MS: The job's changing. I guess the parent in me wants to shield my kids from bad things. Um you know what see on TV's okay and we'll talk about it but you know there's some details and grisly things that - that unless you've been with me going down that hallway or going down that dark alley or in that attic or in that upside down car or minivan or whatever, you don't know it. You can't smell, it you can't feel it. You can't relate to it and you don't need to. But other people that have that shared experience, we can talk about and I know what that guy's been through and he knows where I have been. So yeah. I'd, ah, I'd rather my boys not, not have the potential for physical injury nor um mental, psychological, emotional...issues.
AS: Have you had a moment where you thought, I'm not sure I want to do this job?
MS: No. Um. I mighta just lied to you. I've had days of why in the hell would anybody do this job? But it's quickly countered with - with just a quick look around the room at the guys with me and, oh yeah that's why. Because 'cause we're here, 'cause if we don't who in the hell's gonna?
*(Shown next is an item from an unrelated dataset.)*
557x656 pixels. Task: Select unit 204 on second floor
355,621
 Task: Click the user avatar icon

Um and it gets back to the challenge. You know the tough makes it good. The toughness of the job. The you know, hey you wanted to do this. Remember that little kid always wanted to do this. Well here you are. So do it.
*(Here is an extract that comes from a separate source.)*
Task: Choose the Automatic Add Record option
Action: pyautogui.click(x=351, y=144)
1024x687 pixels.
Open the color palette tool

That’s Mark Strickland. He told me he used to plan on retiring at 65. But now he thinks he'll retire as soon as he's eligible, when he's 50.
Death, Sex & Money is a listener-supported production of WNYC Studios in New York. I’m based at the Center for Investigative Reporting in Emeryville, CA. The team includes Katie Bishop, Anabel Bacon, Emily Botein, and Andrew Dunn. Thanks to my former colleague Bob Wilkinson for helping out on this recording.
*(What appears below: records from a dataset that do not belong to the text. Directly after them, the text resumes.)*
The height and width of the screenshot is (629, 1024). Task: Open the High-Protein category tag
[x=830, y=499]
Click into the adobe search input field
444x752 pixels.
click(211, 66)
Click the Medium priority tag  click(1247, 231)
The Reverend John Delore and Steve Lewis wrote our theme music.
I’m on Twitter @annasale, the show is @deathsexmoney.
And for more on how one West Virginia community is grappling with heroin, check out the great Netflix documentary called Heroin(e), produced by the filmmaker Elaine McMillion Sheldon along with my officemates the Center for Investigative Reporting. That’s Heroin(e) with "e" in parentheses at the end, because it’s about three incredible West Virginia women.
Mark says his kids like that he’s home for 48 hours after those 24 hour shifts. But, he says, keeping track of where he is in the week can be challenging.
MS: I know if I pass a church and the parking lot's full in the morning, it's probably a Sunday. If I pass a church and it's full in the evening, it's either Sunday or Wednesday. If I pass a bar and that parking lot's full, It's either a Wednesday, Friday or Saturday. And Mondays and Thursdays and Tuesdays I have no idea how to keep track of.
AS: What happens at bars on Wednesday nights?
MS: Working Women's Wednesday. It's just Wednesday night. It's hump day.
AS: [laughs] Working Women's Wednesday! I forgot about that...
MS: Yeah. It's hump day. Time to go to the bar.
I’m Anna Sale and this is Death, Sex and Money from WNYC.